Triads (three-note chords) can be built on each scale degree using every other note of the scale. In major keys, the triads on I, IV, and V are major; on ii, iii, and vi are minor; and on vii° is diminished. In minor keys, the pattern differs based on which form of minor scale is used. Understanding this system reveals the harmonic foundation of a key.
Build all seven triads in a major key on staff paper. Play them on an instrument. Identify the quality of each (major, minor, diminished). Repeat for minor keys.
Students sometimes forget that triads use non-consecutive pitches (skipping every other scale degree). Another error: applying major-key triad qualities to minor keys without accounting for the different interval structure.
A triad is a three-note chord built by stacking intervals of a third — that is, by taking every other note of a scale. From your work with major and minor scale construction and interval quality counting, you have all the tools needed to build and identify every triad in a key.
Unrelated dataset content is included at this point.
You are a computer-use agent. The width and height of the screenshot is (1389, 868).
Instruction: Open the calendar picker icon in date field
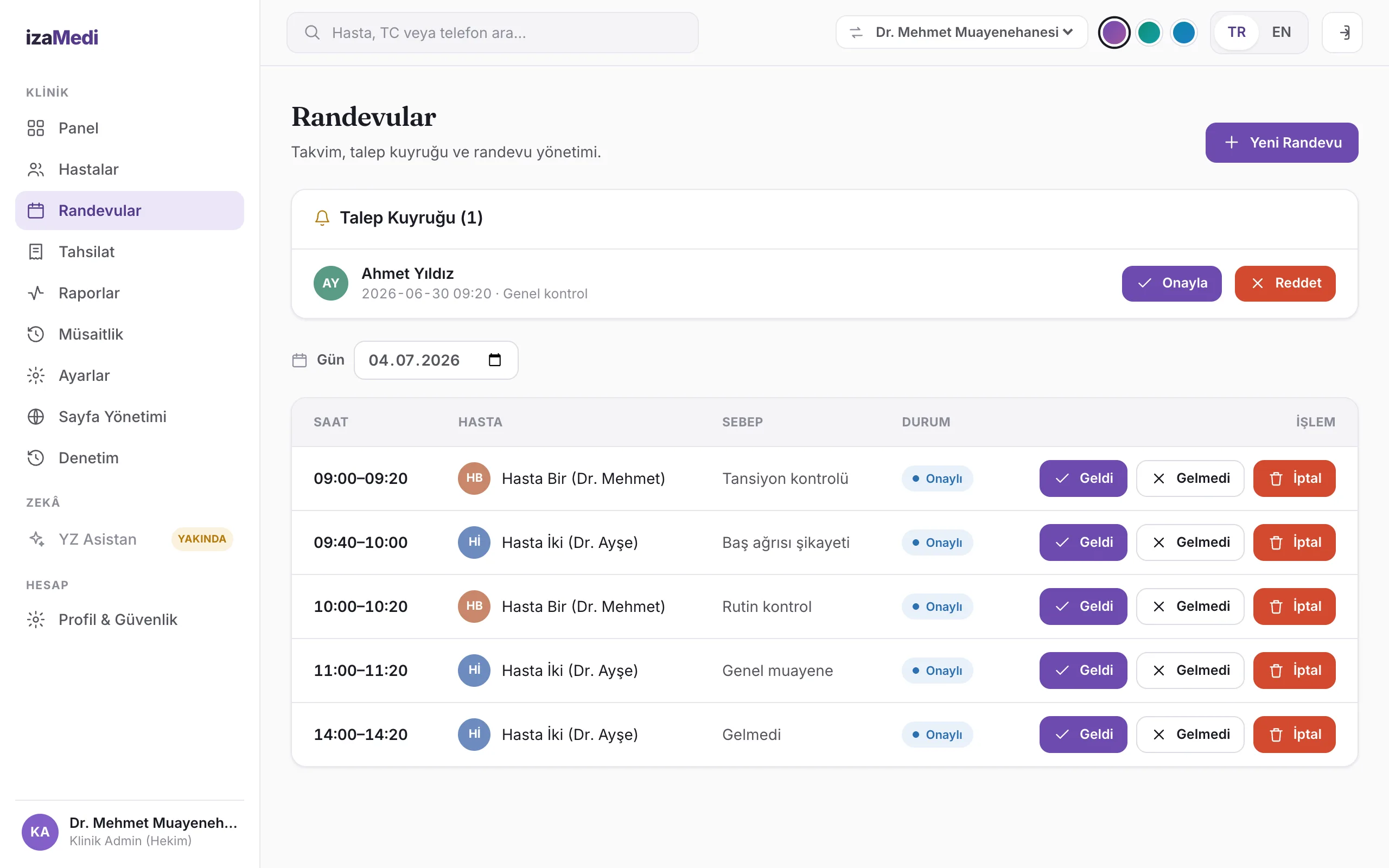tap(494, 360)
The key insight is that when you stack thirds using only the notes of a given scale, the resulting triads inherit the scale's interval structure, which means different scale degrees produce triads of different qualities.
Let's work through C major. On scale degree 1 (C), take C–E–G: C to E is a major third (4 semitones), E to G is a minor third (3 semitones). A major third stacked below a minor third = a major triad. On scale degree 2 (D), take D–F–A: D to F is a minor third (3 semitones), F to A is a major third (4 semitones). Minor third below + major third above = minor triad. On scale degree 7 (B), take B–D–F: B to D is a minor third, D to F is a minor third. Two stacked minor thirds = diminished triad. You don't need to memorize that "vii is diminished" — you can derive it from counting semitones. But after doing this enough times in enough keys, the pattern becomes automatic: I–ii–iii–IV–V–vi–vii° for major keys.
The minor key case is more complex because the natural minor scale produces a different interval pattern, yielding a different set of triad qualities: i–ii°–III–iv–v–VI–VII (in natural minor). The critical difference from major is the v chord: in natural minor, the chord on scale degree 5 is a *minor* triad rather than a major one. This matters because the dominant-to-tonic resolution that defines functional harmony depends on the leading tone — the note a half step below the tonic that creates strong upward pull. Natural minor's fifth scale degree does not contain the leading tone; it contains the subtonic (a whole step below the tonic) instead. When composers want a strong authentic cadence in a minor key, they typically raise the seventh scale degree to create a major V chord, which is why the harmonic minor scale exists.
The practical workflow for triad construction is: (1) identify the root (the scale degree you're building on), (2) take the scale note a third above (skip one scale note), (3) take the scale note a fifth above the root (skip another scale note). The resulting notes are all diatonic — no accidentals needed beyond what the key signature supplies. Count the semitones between root and third, and between third and fifth, to identify the quality. Over time, this process should become fast enough that building all seven triads in a key takes under a minute — the foundation for everything in harmony that follows.